Henchmen and Treasure XP

I'm not exactly sure how this is supposed to work in the rules.

PCs get XP for treasure and Henchmen get 1/2 XP.  Simple enough.

We have had occasions where some henchmen stay in one place, while others travel with the PCs.  Sometimes those trips are specifically to go to larger markets to sell expensive loot, and thus earn treasure XP.  In that case, I have given XP to the PCs and 1/2 XP for the Henchmen who joined them.  The ones that didn't go don't get any.

Now the adventuring company is reaching appropriately large old-school party sizes: 6 PCs and 7 Henchmen, with probably a couple more to be hired soon.  The PCs are now reaching the point where they want to go adventuring with some of the Henchmen, and send the other Henchmen off on journeys on the highways to do busy work - like going to larger markets to sell the party's loot for them.

Using the rule I've been using, the Henchmen should get all the XP for loot sold! Obviously, this isn't going to work.

How was this intended to work in the rules? Any suggestions about how I should handle this? TIA.

You don't get experience points for loot sold, you get experience points for loot brought back to civilisation. For example, if you drag an ancient gold idol back to the podunk hamlet you operate out of and then put it in a box in the attic without selling it, you get expeirence for having brought it home.

The only exception to the above is magic items. Magic items do only grant experience at the time of sale, and then only if you haven't used them for anything before selling them.

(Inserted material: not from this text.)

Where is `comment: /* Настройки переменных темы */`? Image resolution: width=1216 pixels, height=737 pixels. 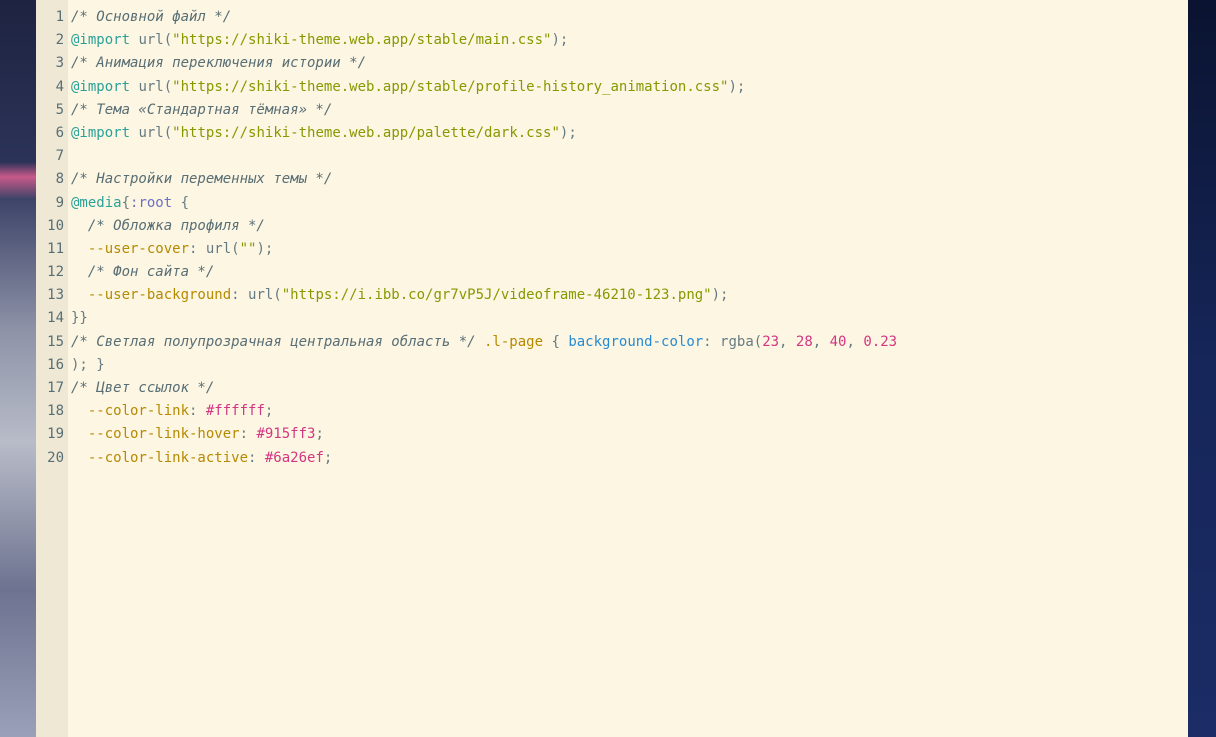 comment: /* Настройки переменных темы */ is located at coordinates (202, 180).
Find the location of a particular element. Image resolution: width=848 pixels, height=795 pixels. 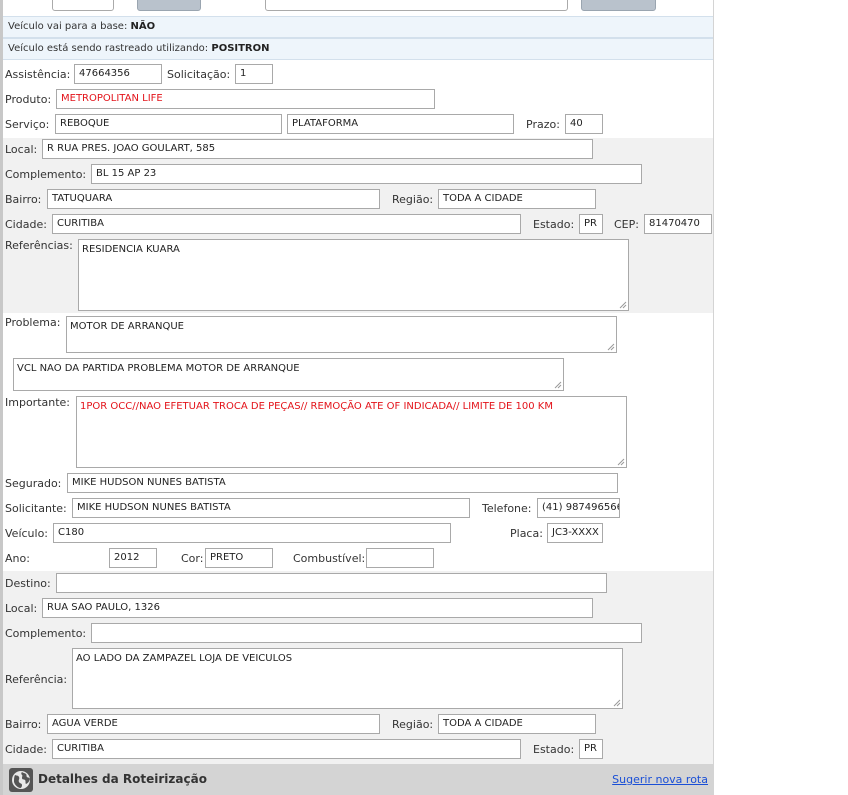

servico-field: REBOQUE is located at coordinates (168, 124).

The above information is from page 113 of ACKS.

[quote="GMJoe"]

You don't get experience points for loot sold, you get experience points for loot brought back to civilisation. For example, if you drag an ancient gold idol back to the podunk hamlet you operate out of and then put it in a box in the attic without selling it, you get expeirence for having brought it home.

The only exception to the above is magic items. Magic items do only grant experience at the time of sale, and then only if you haven't used them for anything before selling them.

The above information is from page 133 of ACKS.

[/quote]

Fair enough.  I wasn't aware that the rule was as formalized as this, but there it is.  (It's 113, BTW.)  OK.  I'm going to continue doing it the way I've been doing it because it definitely keeps my players hungrier to have to unload gems and artifacts to get their XP, but this also means there is no rules precedent for my situation, which means I'm going to have to answer this one myself, I guess.

I'd award XP to everyone, unless I had a pressing game reason to incentivize the entire party visiting large cities regularly. Which I might, if I started having lots of good ideas for urban scenarios that start with "So while you're relaxing and waiting to hear back about your golden idol..."

Now, this is just my own ideas, but I award XP as follows:

  1. XP from kills is awarded immediately; no waiting, you get your XP.
  2. XP from gold and trinkets (cheap auto-sell stuff) is awarded as soon as the party hits civilization - Class VI market or above.
  3. XP from expensive loot is awarded as soon as the item can sell (a gem worth 50k gp won't grant XP until they reach the capital).
  4. XP from selling magical items only applies if the players are willing to sell it without using anything beyond presonal knowledge (Loremastery, Collegiate Wizardy, Religion, etc.) to identify it.

Thus far, my players have opted to identify everything (irritatingly so, in the case of clever cursed items I've placed), choosing gold over XP. And, though they elected to keep some fine fur coats they found, they got the XP from them as soon as they got back to town.